Les créances indemnitaires sont productives d’intérêts au taux légal à compter du jugement entrepris qui est confirmé.
Sur les autres demandes :
La cour confirmera le jugement qui a ordonné à la SA SIE DE l’HÔTEL MAJESTIC de remettre à M. X les documents de fin de contrat rectifiés : l’attestation destinée au Pôle emploi, le certificat de travail et un bulletin de salaire récapitulatif conforme à la décision, sans qu’il ait lieu à astreinte.

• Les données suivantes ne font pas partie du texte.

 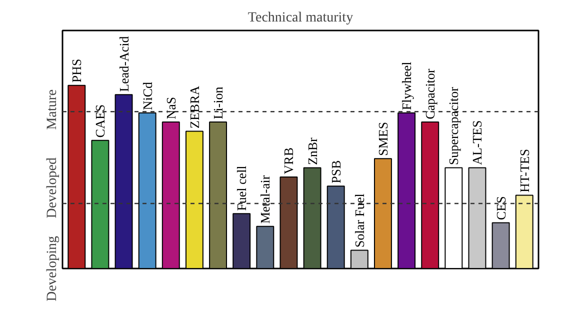 What do you see at coordinates (406, 86) in the screenshot?
I see `x-tick-label: Flywheel` at bounding box center [406, 86]. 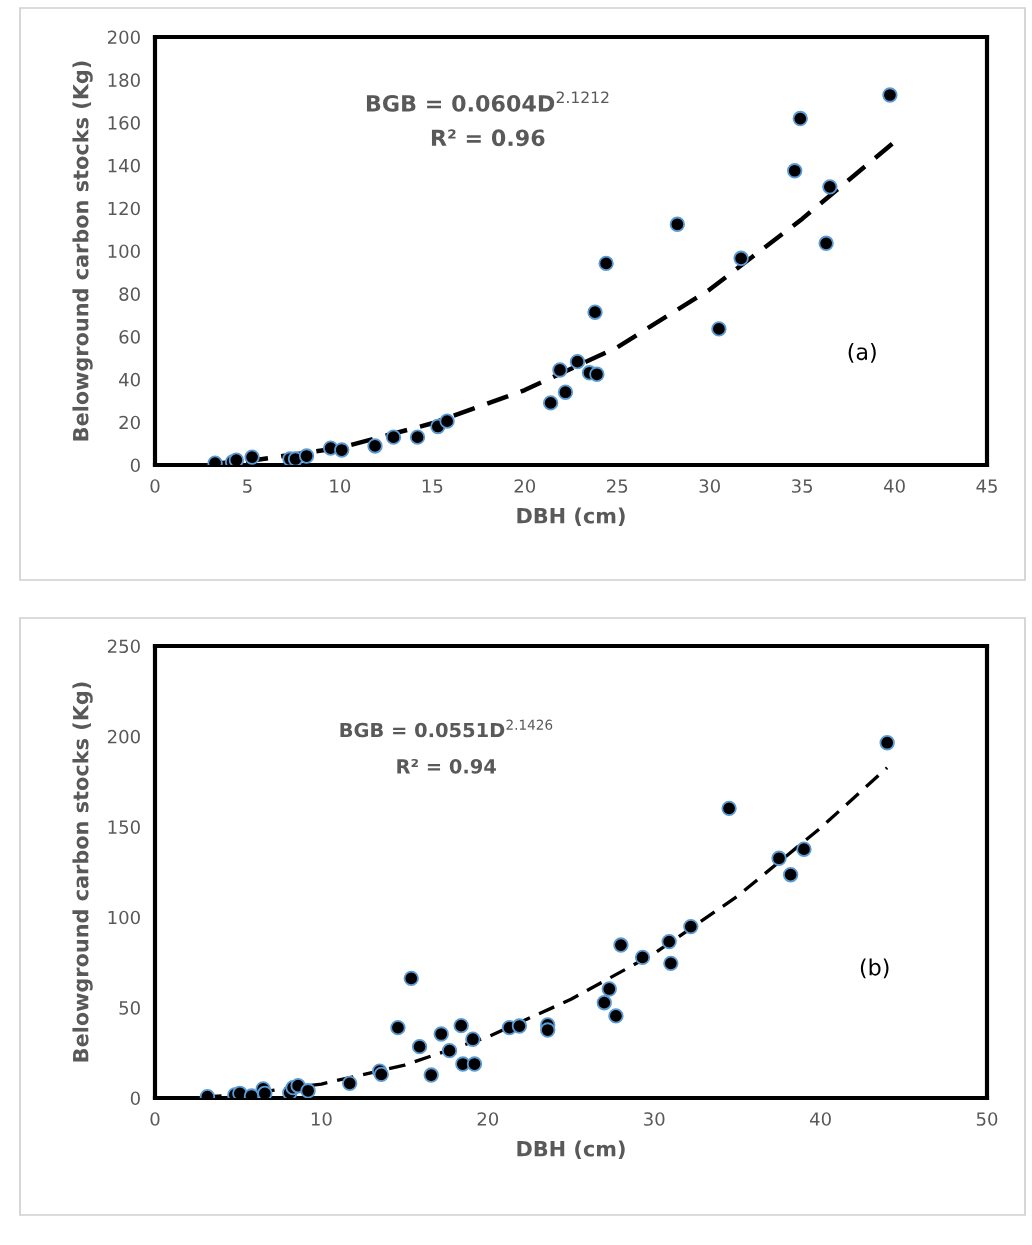 What do you see at coordinates (124, 827) in the screenshot?
I see `y-tick-label: 150` at bounding box center [124, 827].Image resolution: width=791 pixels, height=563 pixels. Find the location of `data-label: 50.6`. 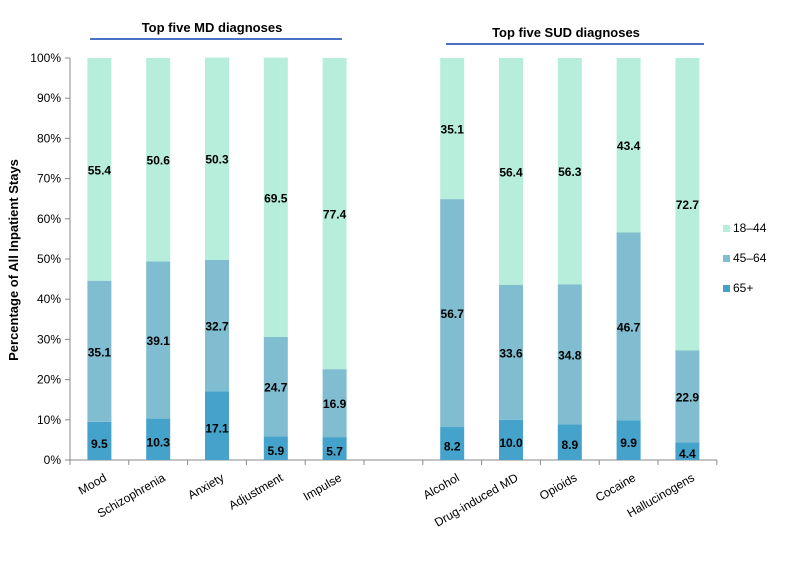

data-label: 50.6 is located at coordinates (159, 161).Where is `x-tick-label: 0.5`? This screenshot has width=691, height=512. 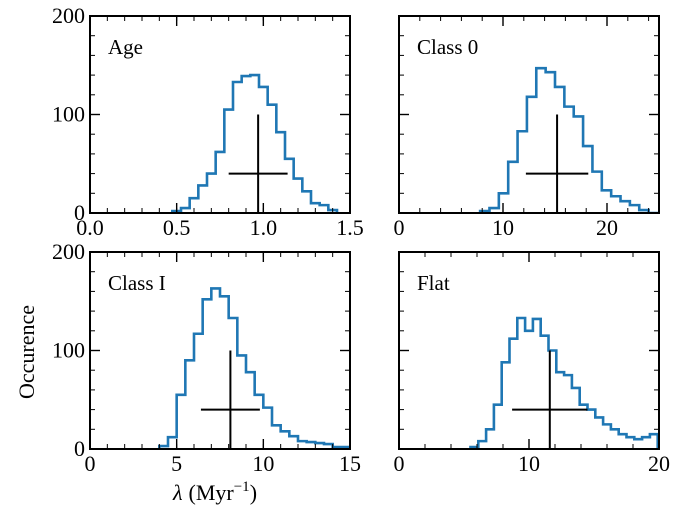 x-tick-label: 0.5 is located at coordinates (177, 228).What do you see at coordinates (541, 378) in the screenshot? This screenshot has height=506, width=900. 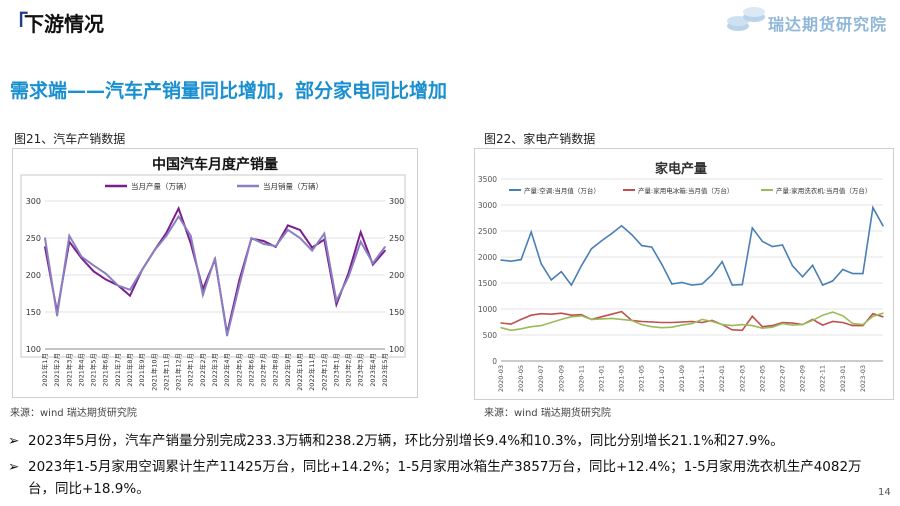 I see `x-tick-label: 2020-07` at bounding box center [541, 378].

Sur les dépens et les frais non-répétibles :
La SA SIE DE l’HÔTEL MAJESTIC qui succombe dans la présente instance, doit supporter les dépens et il y a lieu de la condamner à payer à M. X une indemnité au titre de l’article 700 du code de procédure civile qu’il est équitable de fixer à la somme de 2000 euros, en sus de celle qui lui a été allouée en première instance.
PAR CES MOTIFS :
La Cour, après en avoir délibéré, statuant par arrêt contradictoire prononcé par mise à disposition au greffe, en matière prud’homale,
Confirme le jugement déféré en toutes ses dispositions,
Y ajoutant,
Condamne la SA SOCIÉTÉ IMMOBILIÈRE ET D’EXPLOITATION DE L’HÔTEL MAJESTIC BARRIERE à payer à M. Y X une somme de 2000 euros en application des dispositions de l’article 700 du code de procédure civile,
Condamne la SA SOCIÉTÉ IMMOBILIÈRE ET D’EXPLOITATION DE L’HÔTEL MAJESTIC BARRIERE aux dépens,
Déboute les parties de leurs plus amples demandes.